EXTRACTED INFORMATION
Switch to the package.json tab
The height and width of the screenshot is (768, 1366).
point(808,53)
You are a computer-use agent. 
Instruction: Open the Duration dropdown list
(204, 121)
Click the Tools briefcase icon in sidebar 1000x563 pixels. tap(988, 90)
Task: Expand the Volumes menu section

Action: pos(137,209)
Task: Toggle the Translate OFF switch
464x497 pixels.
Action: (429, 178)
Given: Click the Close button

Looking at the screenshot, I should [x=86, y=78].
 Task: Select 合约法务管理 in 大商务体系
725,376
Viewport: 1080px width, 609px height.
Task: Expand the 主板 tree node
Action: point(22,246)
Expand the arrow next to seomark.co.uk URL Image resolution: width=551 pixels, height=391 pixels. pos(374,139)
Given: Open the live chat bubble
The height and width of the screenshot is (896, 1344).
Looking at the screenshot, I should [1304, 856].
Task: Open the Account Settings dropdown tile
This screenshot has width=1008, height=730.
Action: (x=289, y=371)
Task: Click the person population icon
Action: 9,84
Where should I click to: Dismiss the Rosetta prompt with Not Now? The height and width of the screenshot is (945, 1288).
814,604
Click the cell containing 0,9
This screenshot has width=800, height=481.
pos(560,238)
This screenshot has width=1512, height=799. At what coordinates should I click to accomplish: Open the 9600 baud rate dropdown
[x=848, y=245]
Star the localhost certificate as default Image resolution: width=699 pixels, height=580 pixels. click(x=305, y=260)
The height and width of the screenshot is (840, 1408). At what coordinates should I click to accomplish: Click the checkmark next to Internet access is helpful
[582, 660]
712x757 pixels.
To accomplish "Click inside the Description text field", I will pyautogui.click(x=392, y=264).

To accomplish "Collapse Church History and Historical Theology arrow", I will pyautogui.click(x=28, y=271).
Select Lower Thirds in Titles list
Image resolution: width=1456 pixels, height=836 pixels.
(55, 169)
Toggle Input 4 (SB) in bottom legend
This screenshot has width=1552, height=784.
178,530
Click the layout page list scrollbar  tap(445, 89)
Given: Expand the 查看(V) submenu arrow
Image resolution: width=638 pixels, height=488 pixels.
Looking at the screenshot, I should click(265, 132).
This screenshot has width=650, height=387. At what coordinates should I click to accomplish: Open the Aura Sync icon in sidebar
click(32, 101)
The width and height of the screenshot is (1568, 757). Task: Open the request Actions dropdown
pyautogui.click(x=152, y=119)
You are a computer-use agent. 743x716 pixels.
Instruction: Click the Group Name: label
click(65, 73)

EXERCISE INSTRUCTIONS
Copy the full listing word for word.

SOLUTION
Switch to the package.json tab
The height and width of the screenshot is (768, 1366).
point(808,53)
You are a computer-use agent. 
Instruction: Open the Duration dropdown list
(204, 121)
Click the Tools briefcase icon in sidebar 1000x563 pixels. tap(988, 90)
Task: Expand the Volumes menu section

Action: pos(137,209)
Task: Toggle the Translate OFF switch
464x497 pixels.
Action: (429, 178)
Given: Click the Close button

Looking at the screenshot, I should [x=86, y=78].
 Task: Select 合约法务管理 in 大商务体系
725,376
Viewport: 1080px width, 609px height.
Task: Expand the 主板 tree node
Action: point(22,246)
Expand the arrow next to seomark.co.uk URL Image resolution: width=551 pixels, height=391 pixels. pos(374,139)
Given: Open the live chat bubble
The height and width of the screenshot is (896, 1344).
Looking at the screenshot, I should [1304, 856].
Task: Open the Account Settings dropdown tile
This screenshot has width=1008, height=730.
Action: (x=289, y=371)
Task: Click the person population icon
Action: 9,84
Where should I click to: Dismiss the Rosetta prompt with Not Now? The height and width of the screenshot is (945, 1288).
814,604
Click the cell containing 0,9
This screenshot has width=800, height=481.
pos(560,238)
This screenshot has width=1512, height=799. At what coordinates should I click to accomplish: Open the 9600 baud rate dropdown
[x=848, y=245]
Star the localhost certificate as default Image resolution: width=699 pixels, height=580 pixels. click(x=305, y=260)
The height and width of the screenshot is (840, 1408). At what coordinates should I click to accomplish: Click the checkmark next to Internet access is helpful
[582, 660]
712x757 pixels.
To accomplish "Click inside the Description text field", I will pyautogui.click(x=392, y=264).

To accomplish "Collapse Church History and Historical Theology arrow", I will pyautogui.click(x=28, y=271).
Select Lower Thirds in Titles list
Image resolution: width=1456 pixels, height=836 pixels.
(55, 169)
Toggle Input 4 (SB) in bottom legend
This screenshot has width=1552, height=784.
178,530
Click the layout page list scrollbar  tap(445, 89)
Given: Expand the 查看(V) submenu arrow
Image resolution: width=638 pixels, height=488 pixels.
Looking at the screenshot, I should click(265, 132).
This screenshot has width=650, height=387. At what coordinates should I click to accomplish: Open the Aura Sync icon in sidebar
click(32, 101)
The width and height of the screenshot is (1568, 757). Task: Open the request Actions dropdown
pyautogui.click(x=152, y=119)
You are a computer-use agent. 743x716 pixels.
Instruction: Click the Group Name: label
click(65, 73)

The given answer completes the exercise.